Wednesday, July 27, 2011

The Lily Lake

“The Lily Lake” by Howard Pyle (1891)

Howard Pyle isn’t known for his landscapes, but he did quite a few over the years, mostly to illustrate his own travel articles. Shown here is a strong, simple example from “Among the Sand Hills” in Harper’s New Monthly Magazine for September 1892. The engraving is unsigned, but is the work of either E. H. Del’Orme or Felix Levin - and in this case it’s a little hard to see where the engraver ends and Pyle begins.

Pyle painted “The Lily Lake” in 1891, while summering in Rehoboth, Delaware. The original is lost, but, judging from two of the four known originals from this article (and Pyle’s hints in his letters), it’s full color oil on canvas and perhaps 24 to 36 inches high; much larger than most of his non-pen-and-ink work of that time, which tended to be smallish black and whites on board.

Whether Pyle painted it - or at least started it - en plein air is in question. Although he set up a portable easel and umbrella now and then (there’s even a self-portrait of him doing just that), he knew the limitations of painting outdoors: after one attempt he wrote, “The glare of the light outside is so great that it is impossible to tell exactly what you are doing.... I had my work all everyhow, and it looked like chalk when I got it into the subdued light of the studio.” There’s also a chance that he worked from photographs. But he did consider it to be “as faithful a transcript as I could make of nature.”

The location - in the dunes, pines, and ponds around Cape Henlopen - was only a hike or wagon ride away from his house on the beach. Here’s how Pyle - that “mystic naturalist” or “naturalist mystic” - described the scene:
Back of the Capes lie not only the strange white lifeless hills and valleys, and the dark skirt of pine woods with its circling shadows, hot and dry and still, but dense jungles and tangled wildernesses; and hidden gloomy swamps of stagnant water inhabited by strange wild creatures; and here and there lonely little lakes of fresh water, blooming, in the midst of all the grotesque dark surroundings, with fields of white lilies.

There is one such little lake that lies in the very clutch of the fatal sand - a round bowl of warm crystal, a perfect garden of lilies that fairly burdens the hot air with the fragrance of its sweetness. There is a bushy dingle here and a leafy tangle there, where birds nestle and sing. Tall slender bulrushes and cat-tails flick and flirt in the light wind at the edge of each little bank. A rank wet woodland leans over the water at one side, and all is cool and fresh and pleasant.

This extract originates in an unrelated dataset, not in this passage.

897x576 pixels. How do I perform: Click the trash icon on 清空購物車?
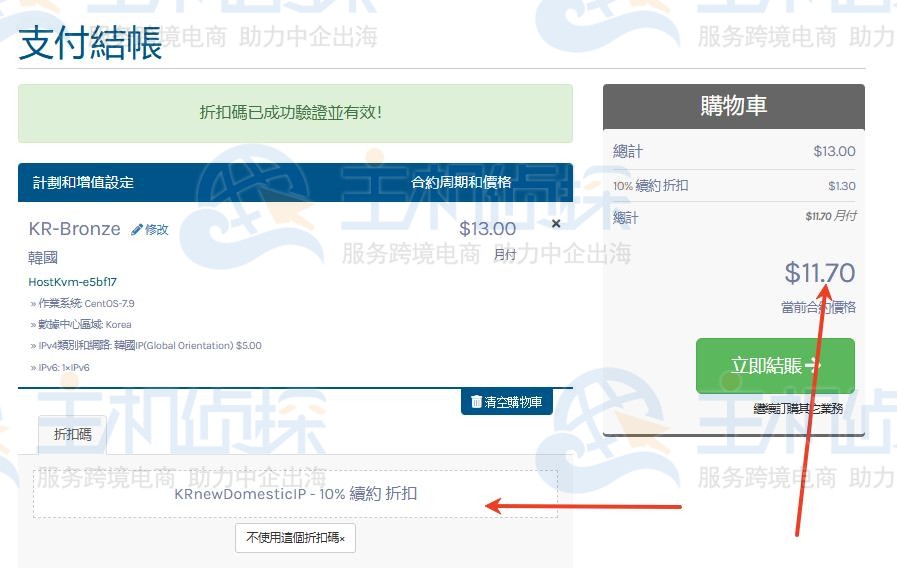tap(476, 401)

But around it circle the hot livid arms. As the sand creeps forward inch by inch, those arms close slowly but surely, strangling the lake, smothering out the teeming water life, burying the lilies, drinking up the clear warm water.

The little lake is certainly doomed by a visible and inexorable fate. But meantime it smiles in the warm sunlight; it holds an image of heaven in its bosom (and an image of death as well); its lilies bloom, the birds sing on its banks, its life teems, and its waters refresh all things near. The simile fixed in sand and water seems very pat and apt. Who is there cannot read it?

But all similes have an obverse and a reverse. To this there is a reverse also.

On the smooth face of the sand, all round the margins of the lake, are everywhere strange tracks and marks and foot-prints left by a grotesque and ugly life that has passed over it. Everywhere, crossing and recrossing in a net-work of sinuous lines, are paths where serpents and vipers, great and small, have come and gone. Everywhere dotting the sand are awkward squab footprints of frogs and toads, marks scraped by the bellies of lizards, rough misshapen tracks of mud-terrapins. Everywhere blended and commingled with these marks of reptile life are stamped the pigeon-toed footprints some big and clumsy, some little and sharp - left by awkward water-birds of all sorts and kinds that prey upon that other misshapen reptile life. For here and there a ragged scuffling mark upon the sand shows where some grotesque tragedy has happened. Perhaps all the squalor of that reptile life is even now wriggling under the smooth surface of the lake that shows upon its face only white stars of water-lilies and a mimic image of heaven.